- Born: 1935 (age 90–91) New York, U.S.
- Education: Columbia University
- Occupation: Author
- Writing career
- Genres: Crime fiction; science fiction;

= Mitchell Smith =

American writer

Mitchell Smith (born 1935) is an American author writing crime fiction and science fiction.

==Biography==
Mitchell Smith was born in upper New York State, and went to military school on Mississippi's Gulf Coast. He attended Columbia University, where he studied English and history. He enlisted in the army working in military intelligence stationed in Berlin during the Cold War. After leaving the army, he started his career in writing.
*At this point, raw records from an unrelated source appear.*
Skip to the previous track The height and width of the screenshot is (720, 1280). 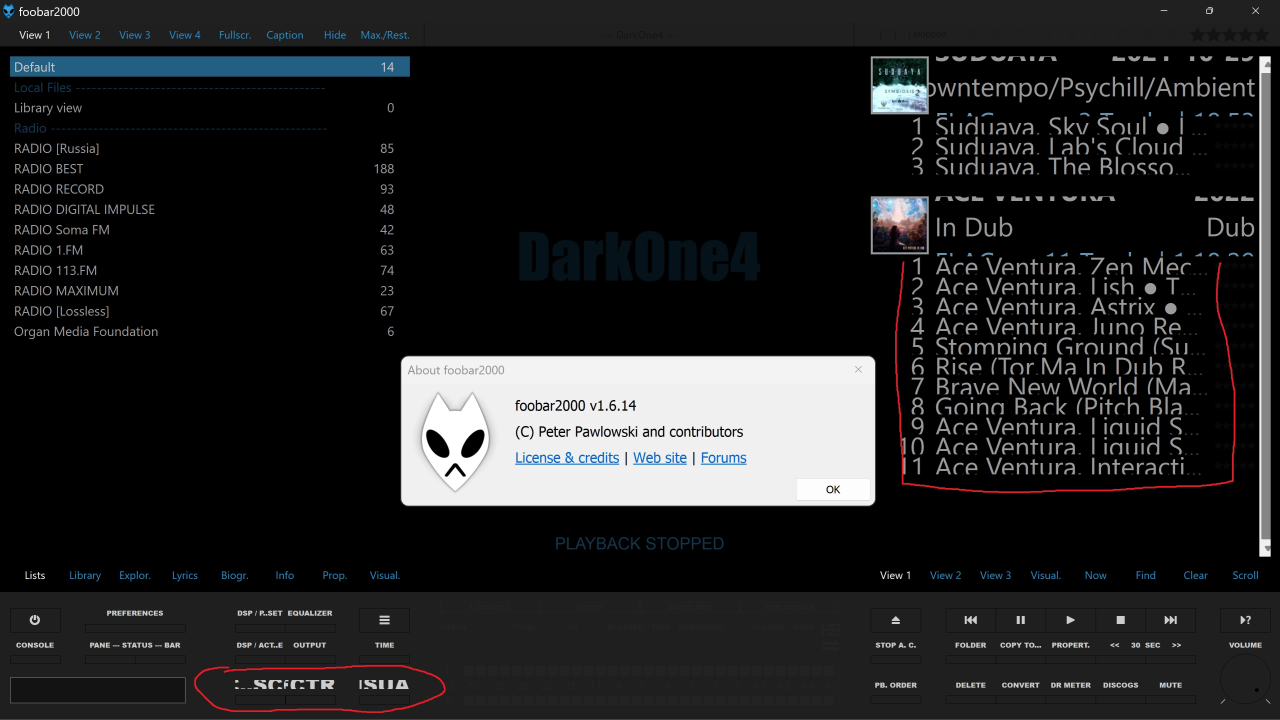[970, 620]
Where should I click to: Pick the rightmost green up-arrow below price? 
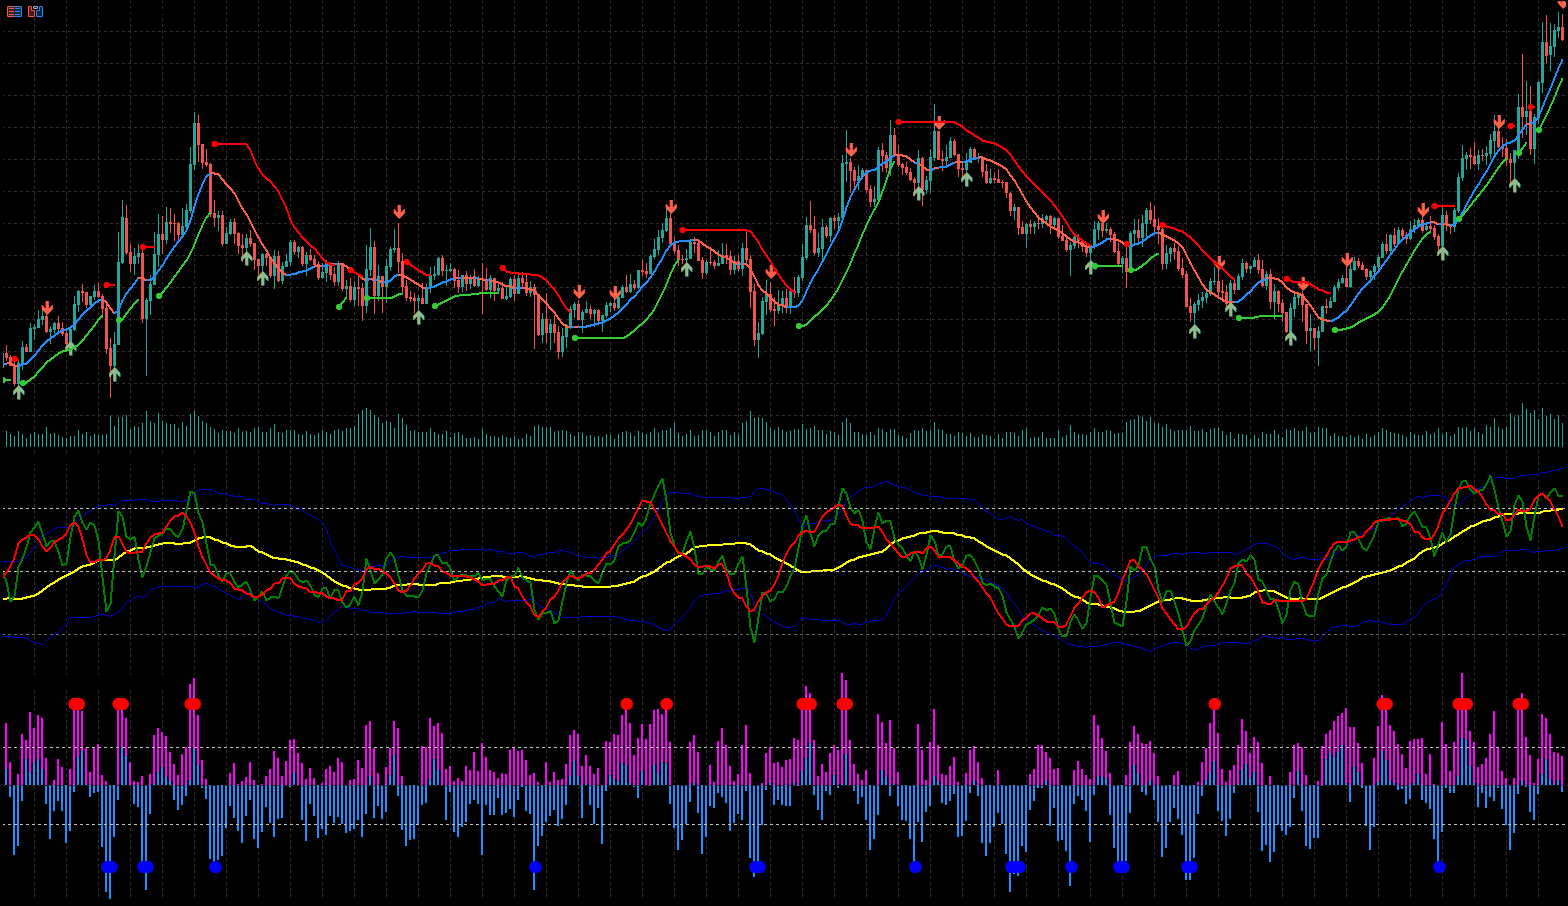[1514, 184]
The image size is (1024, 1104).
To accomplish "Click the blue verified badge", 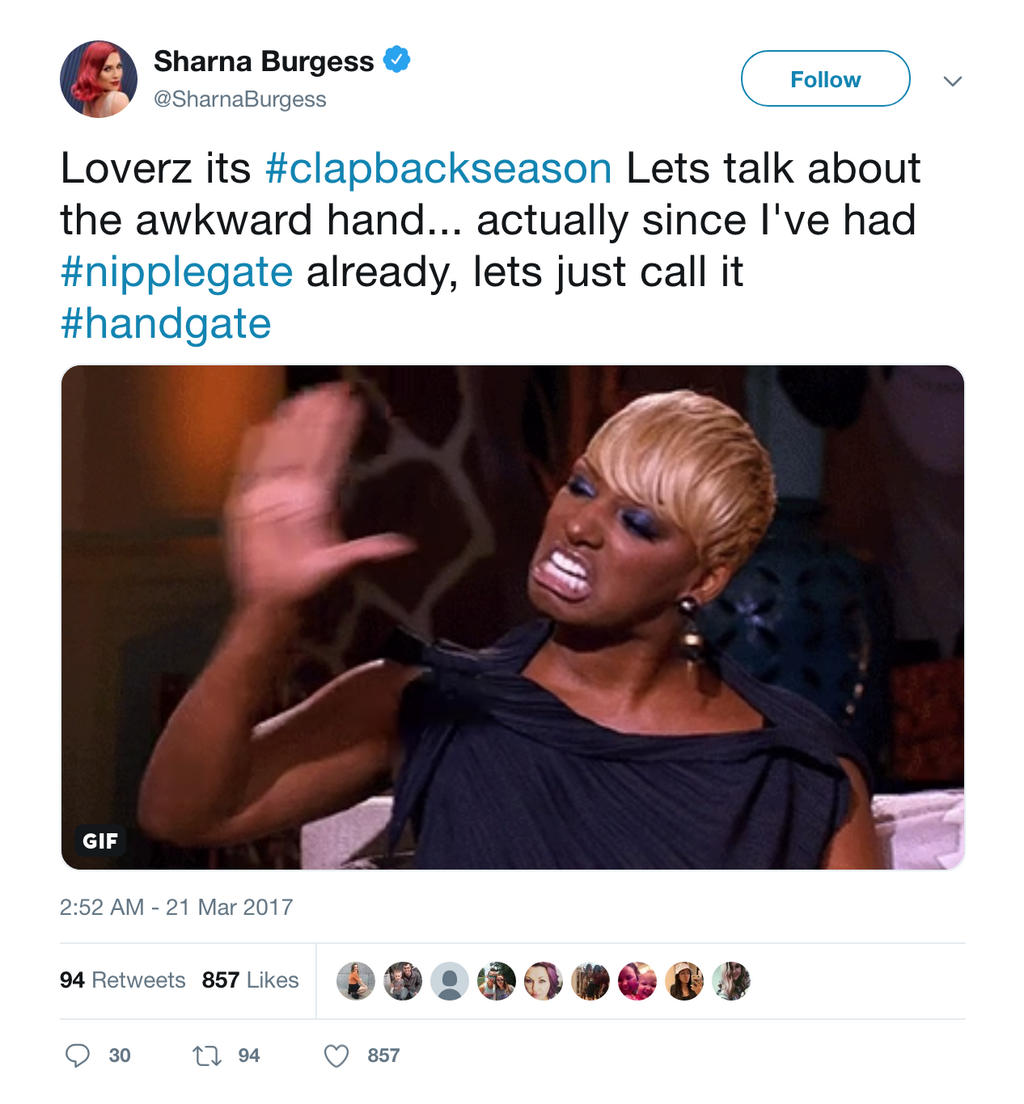I will tap(397, 59).
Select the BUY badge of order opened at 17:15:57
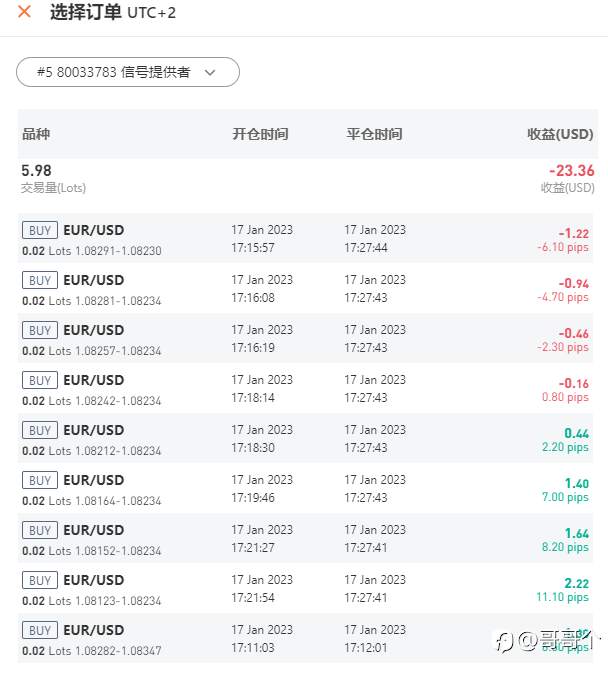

He currently lives in Whatcom County, Washington.

==Writing==
Smith started his writing career with pulp Westerns, including several "erotic Westerns" (in the Buckskin imprint) published under the pen-name of Roy LeBeau, and then switching to crime novels. His novels include Daydreams (1987), which centers on a female detective investigating the murder of a call girl; Stone City (1990), a mystery set entirely in a maximum security prison, where an imprisoned professor is appointed by the inmates to solve a series of murders (remarkably similar to the HBO series Oz (1997) in its initial premise); Due North (1992), concerning a woman who returns to Seattle from the Alaskan wilderness to care for her dying mother; Karma (1994), a thriller featuring Hindu mobsters; Sacrifice (1997), a thriller in the vein of Floridian crime writers (Charles Willeford, John D. MacDonald and Carl Hiaasen); and Reprisal (1999), a tale of familial revenge and psychological horror which is celebrated in an essay by Michael Shea in Horror: Another 100 Best Books. Smith switched to science fiction with his latest books which form The Snowfall Trilogy consisting of Snowfall, Kingdom River, and Moonrise.

Smith's story "Popcorn" was adapted as a film of the same name.